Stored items
========
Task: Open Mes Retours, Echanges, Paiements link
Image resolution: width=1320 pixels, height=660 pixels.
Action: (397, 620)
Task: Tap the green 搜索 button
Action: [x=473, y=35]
========
▶ _YOUR TASK_
Each record, exactly as written, is to be printed again.

▶ _RESULT OF THE TASK_
Task: Open Mes Retours, Echanges, Paiements link
Image resolution: width=1320 pixels, height=660 pixels.
Action: (397, 620)
Task: Tap the green 搜索 button
Action: [x=473, y=35]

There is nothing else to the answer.